La seconda fase di questa politica, secondo molti osservatori, è il controllo della regione del Mekong. “Riguardo il sud-est asiatico continentale, com’è accaduto nel Mar della Cina meridionale, la Cina propone le sue regole”, scrive Thitinan Pongsudhirak, direttore dell’Institute of Security and International Studies di Bangkok. Lo fa marginalizzando organizzazioni già esistenti e finanziandone nuove sotto il suo controllo, facilitata dal ritiro di Trump dal Tpp. E così l’Asean si ritrova soverchiata dalla Cina. Tanto più guardando al fronte opposto.

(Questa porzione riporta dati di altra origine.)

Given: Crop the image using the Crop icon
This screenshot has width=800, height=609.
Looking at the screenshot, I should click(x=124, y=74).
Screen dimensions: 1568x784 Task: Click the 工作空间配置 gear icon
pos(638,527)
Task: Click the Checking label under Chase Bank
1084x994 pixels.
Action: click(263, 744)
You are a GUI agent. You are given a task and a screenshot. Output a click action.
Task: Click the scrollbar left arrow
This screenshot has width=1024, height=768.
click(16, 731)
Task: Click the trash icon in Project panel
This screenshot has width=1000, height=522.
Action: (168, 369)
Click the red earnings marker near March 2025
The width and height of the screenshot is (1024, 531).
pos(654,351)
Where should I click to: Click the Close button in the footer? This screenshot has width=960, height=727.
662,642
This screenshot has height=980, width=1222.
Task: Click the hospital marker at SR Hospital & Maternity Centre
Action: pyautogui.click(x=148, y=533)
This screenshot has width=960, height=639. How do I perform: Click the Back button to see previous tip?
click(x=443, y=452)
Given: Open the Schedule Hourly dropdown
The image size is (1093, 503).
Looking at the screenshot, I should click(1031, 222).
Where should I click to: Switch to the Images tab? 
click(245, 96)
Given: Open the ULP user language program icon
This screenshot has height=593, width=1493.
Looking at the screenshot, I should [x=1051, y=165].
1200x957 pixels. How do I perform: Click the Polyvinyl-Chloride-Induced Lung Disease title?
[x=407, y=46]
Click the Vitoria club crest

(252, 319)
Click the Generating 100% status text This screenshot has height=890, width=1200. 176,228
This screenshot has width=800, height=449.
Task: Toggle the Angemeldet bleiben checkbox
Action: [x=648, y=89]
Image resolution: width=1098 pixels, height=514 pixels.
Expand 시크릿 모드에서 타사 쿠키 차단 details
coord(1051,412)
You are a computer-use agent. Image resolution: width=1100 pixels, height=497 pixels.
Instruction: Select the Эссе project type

Il Foip, il trumpiano “Free and Open Indo-Pacific”, pone altre sfide all’Asean, fa sentire emarginate le sue nazioni. Secondo Pongsudhirak lo stesso termine “Indo-Pacific” indica “uno spostamento gravitazionale nel sud dell’Asia”.

 

Ecco perché i fiumi dell’Acmecs sembrano comunque scorrere verso nord. In un modo o nell’altro i progetti di questa cooperazione economica si ricollegano a quelli della Obor e difficilmente potranno fare a meno dei finanziamenti di Pechino. Lo stesso premier Thai, in una recente intervista rilasciata al Time, riafferma la supremazia della Cina nei rapporti col suo paese. E ancora una volta la responsabilità ricade sulla superficialità della nuova politica estera americana. Il primo ministro thai, infatti, si rivela un osservatore più acuto di Trump: non si lascia incantare dalle banali considerazioni del presidente sulle bellezze della Thailandia, e si limita a dire che “potrebbe riservare maggior attenzione all’Asean”.

 

Eppure, proprio in conseguenza della politica americana, il sud-est asiatico comincia a pensare che non può più affidarsi all’equilibrismo tra i blocchi, e che l’alternativa non può essere quella di diventare una sorta di protettorato dell’Impero di Mezzo, una frazione del “Rest”.

 

Come dimostra il tentativo dell’Acmecs, si potrebbe riproporre qui quel movimento dei paesi non allineati formatosi negli anni Cinquanta per contrapporsi alla logica dei blocchi. L’Asean, insomma, ha cominciato a prendere coscienza della propria “debolezza” e cerca di trasformarla in forza da contrapporre ai “nuovi ordini”.